How: Sit on the edge of your chair with your belly-button pushed forward creating a big arch in your back, and your head and shoulders back.  Slowly and evenly squeeze the shoulder blades together, then release. Do 3 sets of 20 repetitions. 

Sitting Floor

Time Frame: Hold this position for 4 minutes. 

Why? Balances shoulders with the knees and ankles. 

How: Sit against wall with legs straight out in front. Squeeze shoulder blades together and hold.  Do not elevate shoulders. Tighten thighs. Point the feet toward belly button. Hold 4 minutes. 

Supine Groin Stretch On Towels

Time Frame: Hold position for 10 minutes on each leg.

Why? This turns off compensating groin muscles. 

How: Lie on back, one leg bent 90 degrees resting on chair. Other leg extends straight out on floor.  Put rolled towels (3.5 inch diameter) under neck and low back. Prop both feet so toes point upward.  Hold until extended leg is completely relaxed, then switch leg position and repeat.  

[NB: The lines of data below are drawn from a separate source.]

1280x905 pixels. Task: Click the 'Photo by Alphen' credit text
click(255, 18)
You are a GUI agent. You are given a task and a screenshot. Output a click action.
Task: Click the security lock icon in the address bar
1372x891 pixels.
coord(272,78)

MENU #3) If You Have An Elevated Hip And Occasional To Chronic Shoulder Pain, Then Do These:

Severe pain = 1 hour.  Slight pain = 20 mins. At least once in the morning.  Do exercises daily until pain stops for 24 hours. Once pain is gone, continue with the menu for 1 week. To speed up results, repeat multiple times each day.

Standing Gluteal Contractions

Time Frame: Do 3 sets of 20 repetitions.

Why? This strengthens glute muscles, turns off compensating hamstring muscles. 

How: Stand up straight, hands at sides. Squeeze buttocks together; be sure to use buttocks muscles, not thighs or abs.  Do one set with feet straight, hip-width apart, and one set with feet duck-toed outward. Both hip-width apart; do 3 sets of 20 reps.

Prone Ankle Squeezes

Time Frame: Do 3 sets of 15 repetitions.

Why? This aligns the front and back muscles in tandem up to shoulders. 

How: Lie on stomach, rest chin on hands, bend knees 90 degrees.  Keep knees slightly wider than hips. Squeeze pillow between ankles, triggering buttocks muscles evenly.  Do 3 sets of 15.  

Gravity Drop

Time Frame: Hold position for 3 minutes.

Why? This re-engineers the link between heels and all joints straight up to shoulders. 

How: Stand on step, feet shoulder-width apart. Hold railing for support. Edge heels off step so more than half the foot is off the step.  Let weight of body press down into heels to engage the backside muscles of leg. Don’t bend knees. Hold for 3 minutes. 

Supine Groin Stretch On Towels

Time Frame: Hold position for 10 minute on each leg.

Why? This turns off compensating groin muscles. 

How: Lie on back, one leg bent 90 degrees resting on chair. Other leg extends straight out on floor.  Put rolled towels (3.5 inch diameter) under neck and low back. Prop both feet so toes point upward.  Hold until extended leg is completely relaxed, then switch leg position and repeat.